Yahoo Q2 Ad Revenues Hurt By Just One Week Slowdown?
Yahoo reported second-quarter earnings of $213 million, soaring 51% from $141 million a year earlier. However, revenues came in below expectations, hurt by one week slowdown in June, it said… Really?
Core figures
Second-quarter net profit amounted to 15 cents per share, up from 10 cents a year ago, and one cent above Wall Street analysts EPS forecast of 14 cents. Revenues for the company stood at $1.60 billion in the quarter, a soft 2% increase from $1.57 billion during the same period a year ago. However, the baseline (i.e. revenues excluding commissions paid to ad partners) in the end came in at $1.128 billion, compared to $1.14 billion last year, falling short of the $1.16 billion average forecast by analysts polled by Bloomberg. Total traffic acquisition costs rose to $473 million in the quarter from $436 in the second quarter of 2009.
Culprit: Second Week Of June Ad Activity
Explaining the revenue softness, CEO Carol Bartz said during the company’s conference call the online ad market had not slowed down but Yahoo had specifically suffered from a shortfall in the second week of June during which advertisers turned away from the platform. “The second week of June we saw demand slow down as advertisers pulled back,” Paid Content quoted Bartz as saying. However, she gave no details as to why 1) advertisers shunned away and 2) that week in particular.
So Why?
Looking at their news at the time, it was that week that the company announced stepping up its social and content strategy with a Facebook deal. It was also just two weeks after it said it had bought Associated Content for a reported $100 Million and just one week before comScore reported that Yahoo and Microsoft’s shares of the U.S. search market had grown fastest in May. So maybe was it linked to the publication of Experian Hitwise’s mid-May report, announcing that Yahoo’s market share in U.S. search had lost ground during the month of April?
Currency Fluctuations
Chief Financial Officer Tim Morse was quoted by Bloomberg as saying that the company’s revenues had also suffered from currency fluctuations. Read: multinational advertisers may have had to revise their ad spending as the foreign exchange fluctuations were negatively impacting their budgets. If this was the case, other competitors would have been hit too. But Google, who reported its second-quarter earnings just last week, did not show any such signs.
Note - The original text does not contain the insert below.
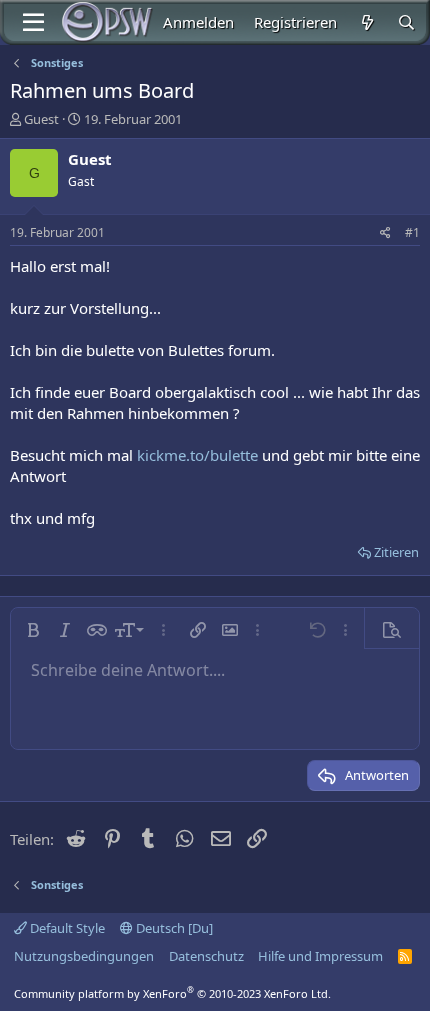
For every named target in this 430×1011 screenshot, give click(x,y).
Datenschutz (206, 956)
However, both executives noted that the July figures showed the downward trend is over and Yahoo is back to normal business levels as far as online display ads are concerned.
Geographic Spread
Looking at segmented sales figures, the Americas is still Yahoo’s primary market with $1.13 billion in revenues, followed by the Asia Pacific region at $327 million and EMEA at $140 million. The spread is consistent with Yahoo’s expansion strategy in Asia, as illustrated by their Nokia deal and Koprol acquisition back in May. Bartz had declared then that Yahoo was “seeding the next generation of Yahoo users” in emerging markets.
Looking Ahead
The company said the “Search Agreement” sealing the Search Alliance with Microsoft was neutral to its earnings report and should remain so in the upcoming quarters, “quarterly transition cost reimbursements are expected to continue to be roughly equivalent to quarterly transition costs.” Yahoo said it expects third-quarter revenues of $1.570 billion to $1.650 billion, with operating income at $160 million to $200 million.
Enter, Content Provider; Exit, Search Engine?
As Yahoo and Microsoft move forward on the Search Alliance, with Yahoo thereby ‘outsourcing’ its search activities to Bing, what will drive the Sunnyvale, CA-company’s revenues in the future? Display ads likely so but how will marketers view a service that shifting towards being a content provider rather than a paid search platform? How much of its revenue will Yahoo part with by passing on search to Bing? How is the agreement structured? In the end, this is what really matters.